Father and daughter Simon Phillips and Caylin Turner in This Was America (2020)
Father and daughter Simon Phillips and Caylin Turner

My disappointment with This Was America was that for a film that gives the impression it sets out to tackles the Trump presidency full-on, it very rarely engages with any political debate about the manifold crimes of the Trump White House. The only real one it tackles is a non-issue. It gets irate about the issue of illegal immigrants being deported – however this seems the wrong issue to take up given that deportation of illegals has been US government policy for decades before Trump came into power. Certainly, the film creates speculative technology about id chip bracelets used for tacking and a dystopian sense of ever-present fear where people are encouraged to turn in undocumented persons.

The bulk of the story is taken up with the father and daughter on the run. This feels like a series of generic tropes from almost any Dystopian Film that frequently feature plots with two lovers on the run from a cruel system. Variants on the trope appear in everything from various versions of Nineteen Eighty-Four (1949) through Fahrenheit 451 (1966) and THX 1138 (1971) to Logan’s Run (1976), Equilibrium (2002) and The Humanity Bureau (2017).
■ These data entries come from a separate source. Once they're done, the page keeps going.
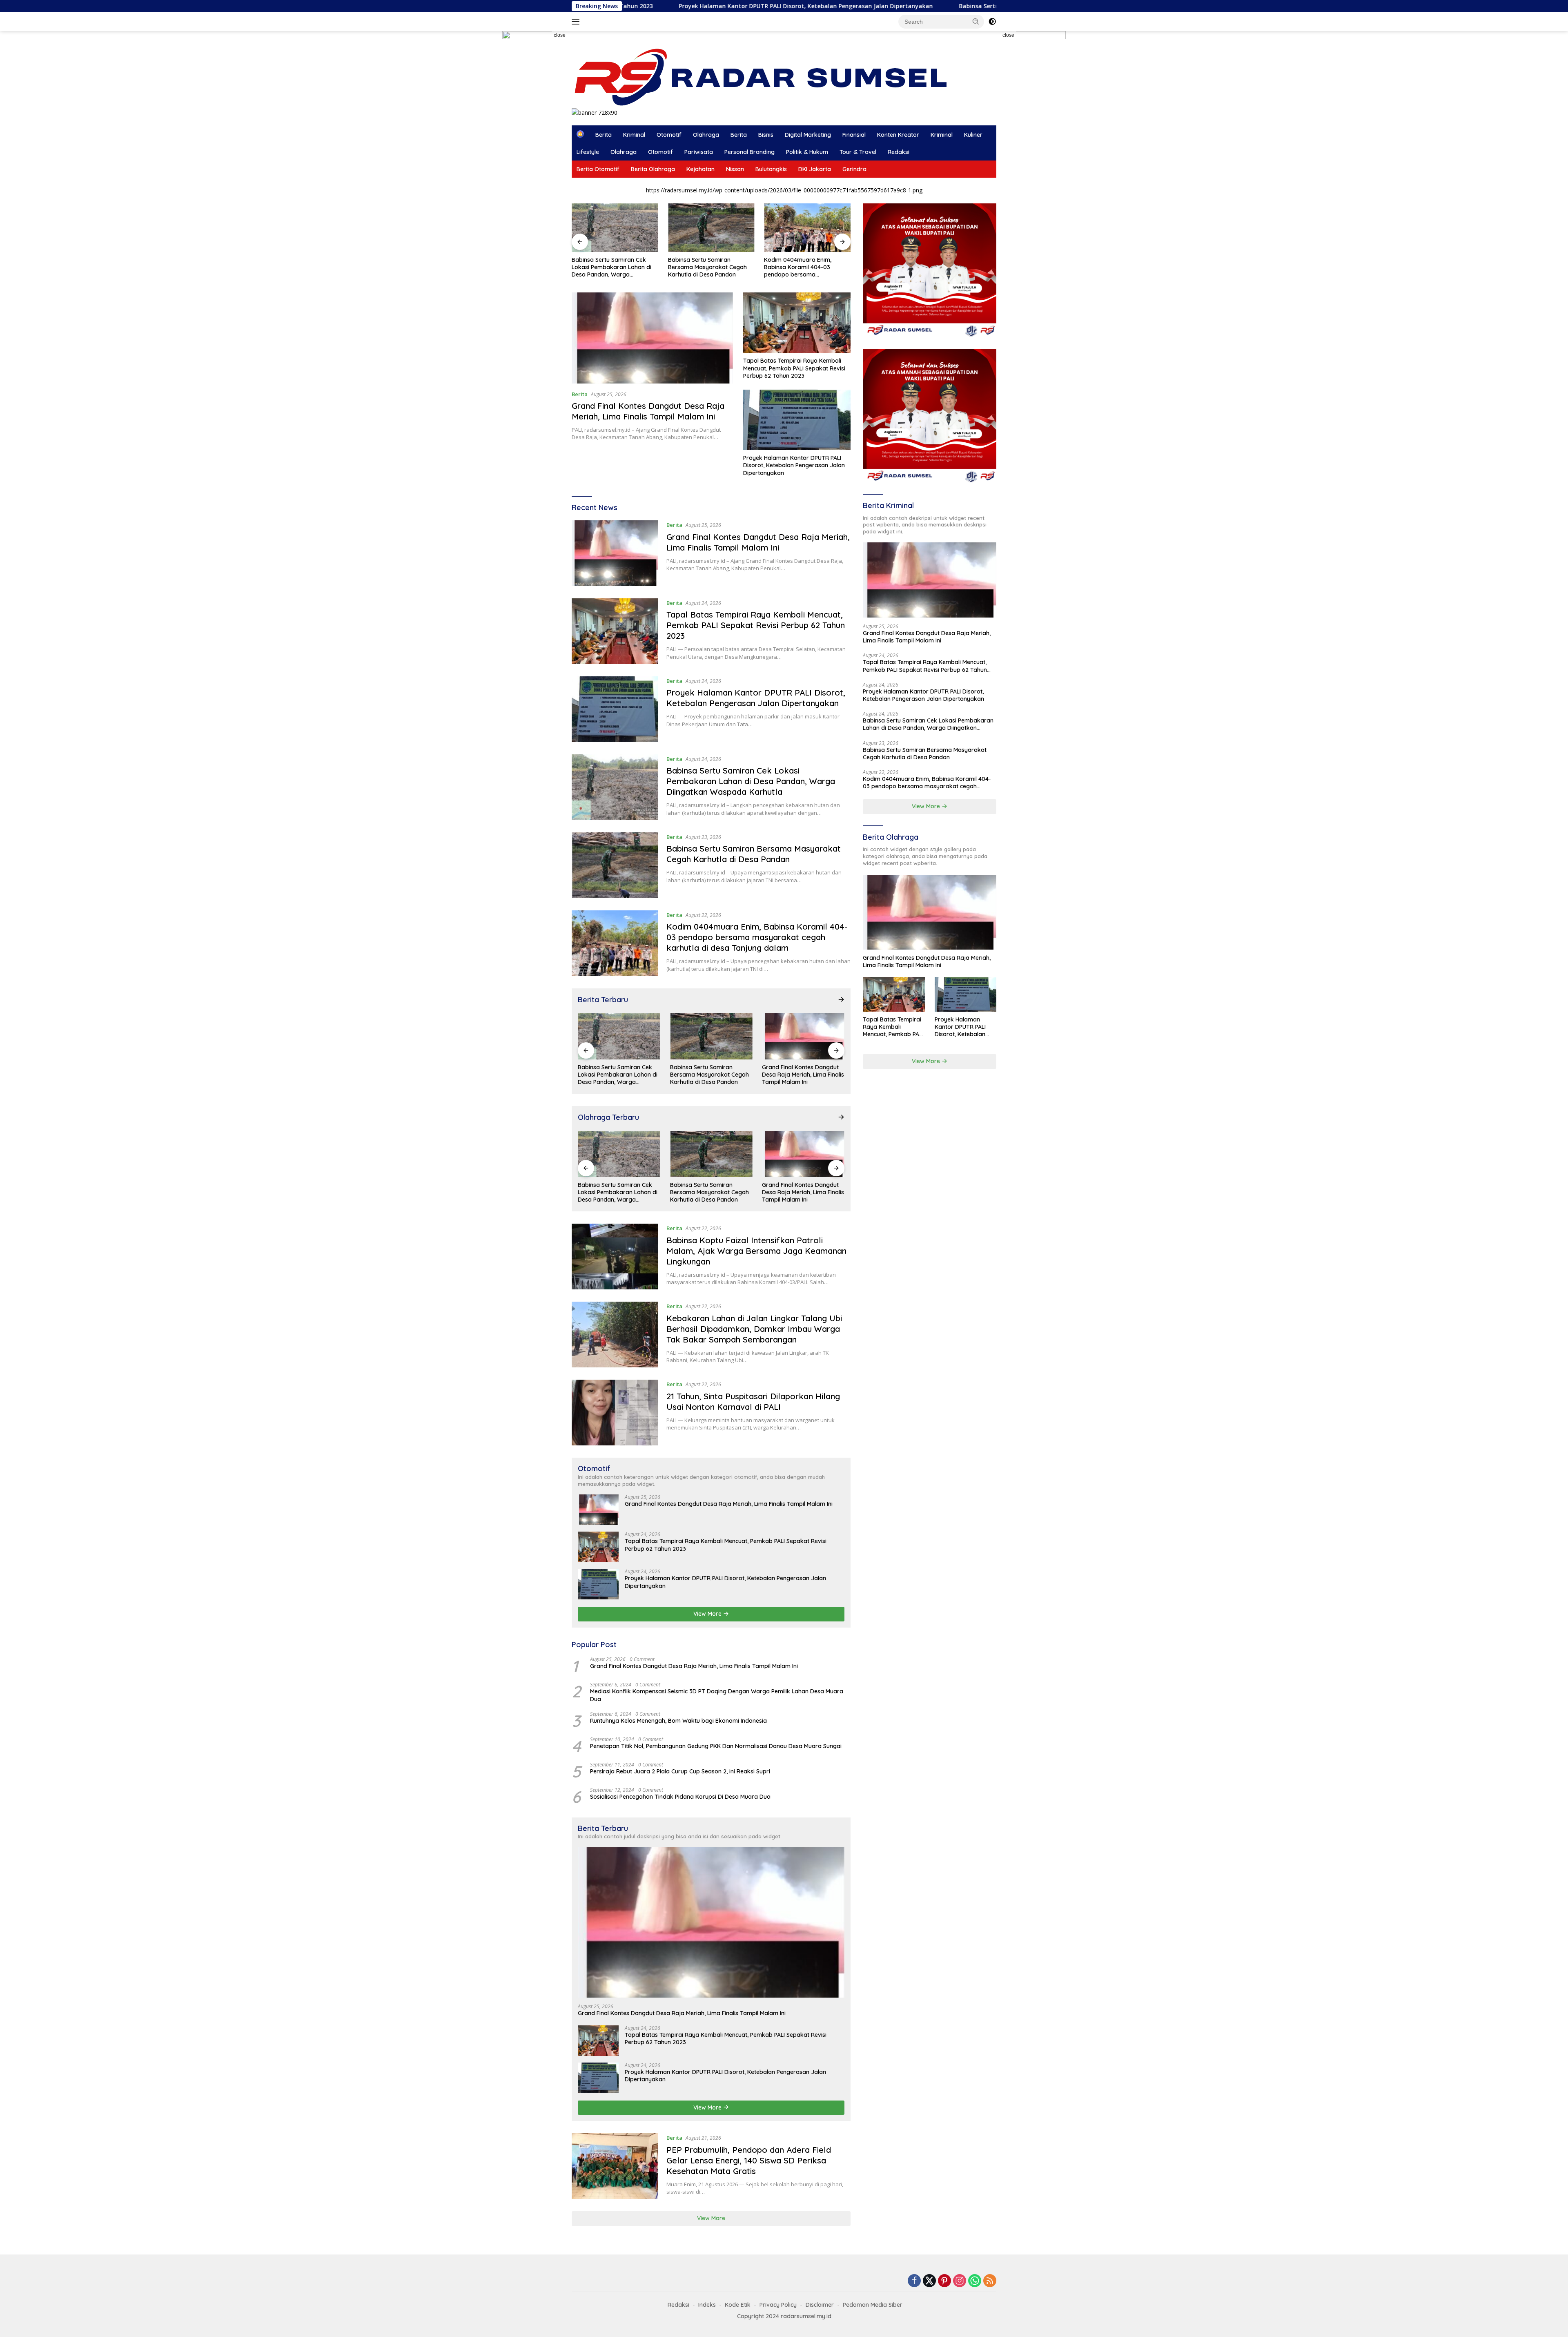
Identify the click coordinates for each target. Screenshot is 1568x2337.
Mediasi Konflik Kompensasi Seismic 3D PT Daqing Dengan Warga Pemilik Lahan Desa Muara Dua (716, 1695)
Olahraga (706, 134)
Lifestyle (588, 152)
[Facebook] (914, 2281)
This shuffles around a series of well-worn tropes about fugitives on the run and there is little more to it as a story than that. What I was expecting was some kind of devastating/blistering attack on the Trump White House but this never comes. At least Simon Phillips and Caylin Turner strike up a likeable rapport on screen – the restaurant scene where he is pretending to be mute is particularly amusing.

The other weird thing is that for an anti-Trump film, This Was America was actually made in Canada. The lead actor is British, while the director and most of the rest of the cast is Canadian. Even though the landscape being travelled through is supposed to be America, the cars have Ontario plates, the phone numbers in the background come with a 416 area code (Toronto area) and we can see maple leaf signs on the various brands in the background.

Canadian director/producer Jamie Bailey had previously made a couple of documentaries. He had previously collaborated with British actor, director and producer Simon Phillips on the tv series Age of the Living Dead (2018- ).